4. How do you make a hot dog stand?
Take away its chair.

5. Why don’t eggs tell jokes?
They’d crack each other up.

Hilarious Hangry Jokes That Will Leave You Craving More Laughter

1. I’m reading a book on how to cook rice. It’s a grainy read.

2. Why was the math book sad?
It had too many problems.

3. You can’t run through a campsite. You can only ran, because it’s past tents.

4. A magician was walking down the street and then he turned into a grocery store.

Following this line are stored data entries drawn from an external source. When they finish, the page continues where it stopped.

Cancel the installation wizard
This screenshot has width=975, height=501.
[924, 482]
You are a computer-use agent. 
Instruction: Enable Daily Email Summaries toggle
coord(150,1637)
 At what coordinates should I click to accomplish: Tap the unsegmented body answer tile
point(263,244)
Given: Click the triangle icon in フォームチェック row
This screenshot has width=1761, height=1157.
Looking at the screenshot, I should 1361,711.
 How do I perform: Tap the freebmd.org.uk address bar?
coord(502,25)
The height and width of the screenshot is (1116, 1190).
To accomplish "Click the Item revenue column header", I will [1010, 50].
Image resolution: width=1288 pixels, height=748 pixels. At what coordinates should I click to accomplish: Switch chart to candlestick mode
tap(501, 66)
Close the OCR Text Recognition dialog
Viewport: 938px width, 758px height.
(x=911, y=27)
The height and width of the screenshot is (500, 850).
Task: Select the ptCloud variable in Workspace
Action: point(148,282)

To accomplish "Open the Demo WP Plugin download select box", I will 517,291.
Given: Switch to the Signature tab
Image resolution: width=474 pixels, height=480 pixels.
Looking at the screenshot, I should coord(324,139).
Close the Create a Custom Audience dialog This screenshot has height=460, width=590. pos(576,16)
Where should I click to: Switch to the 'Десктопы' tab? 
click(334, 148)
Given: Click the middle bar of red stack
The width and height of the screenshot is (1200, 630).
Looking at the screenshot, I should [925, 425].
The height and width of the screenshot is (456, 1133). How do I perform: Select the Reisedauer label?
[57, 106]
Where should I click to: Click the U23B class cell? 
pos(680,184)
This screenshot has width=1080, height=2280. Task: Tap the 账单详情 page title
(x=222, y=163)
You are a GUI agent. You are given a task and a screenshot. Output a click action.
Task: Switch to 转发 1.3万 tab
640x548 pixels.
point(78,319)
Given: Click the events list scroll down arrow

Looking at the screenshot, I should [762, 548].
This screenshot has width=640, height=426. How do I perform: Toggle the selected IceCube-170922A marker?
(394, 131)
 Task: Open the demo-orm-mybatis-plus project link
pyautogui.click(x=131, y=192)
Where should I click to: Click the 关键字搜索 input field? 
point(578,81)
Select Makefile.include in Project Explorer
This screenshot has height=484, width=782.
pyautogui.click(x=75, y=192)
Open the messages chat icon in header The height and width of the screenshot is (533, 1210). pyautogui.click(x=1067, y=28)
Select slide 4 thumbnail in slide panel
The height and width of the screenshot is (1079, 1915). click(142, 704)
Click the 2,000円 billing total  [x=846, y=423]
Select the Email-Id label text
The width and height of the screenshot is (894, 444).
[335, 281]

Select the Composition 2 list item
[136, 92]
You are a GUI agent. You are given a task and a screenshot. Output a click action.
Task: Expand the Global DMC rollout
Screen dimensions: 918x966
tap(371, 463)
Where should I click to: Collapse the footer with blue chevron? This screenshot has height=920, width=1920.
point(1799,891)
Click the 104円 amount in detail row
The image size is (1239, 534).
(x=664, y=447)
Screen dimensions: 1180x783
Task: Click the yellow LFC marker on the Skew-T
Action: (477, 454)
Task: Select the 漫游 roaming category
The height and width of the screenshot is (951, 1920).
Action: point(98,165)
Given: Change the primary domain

5. Why did the math book look sad?
Because it had too many problems.

Gut-Busting Goodies: The Best Hungry Jokes to Fill Your Funny Bone

1. Parallel lines have so much in common. It’s a shame they’ll never meet.

2. I told my wife she should embrace her mistakes.
She gave me a hug.

3. I used to play piano by ear, but now I use my hands.

4. My wife is really mad at the fact that I have no sense of direction. So I packed up my stuff and right.

5. I’m reading a book on the history of glue. I just can’t seem to put it down.

Comically Starving: Feast on These Side-Splitting Hungry Jokes

1. I told my wife she should embrace her mistakes.
She gave me a hug.

2. Did you hear about the kidnapping at the bakery?
They took the bread.

3. I used to play piano by ear, but now I use my hands.

4. Why did the scarecrow win an award?
Because he was outstanding in his field.

5. I have a joke about construction, but I’m still working on it.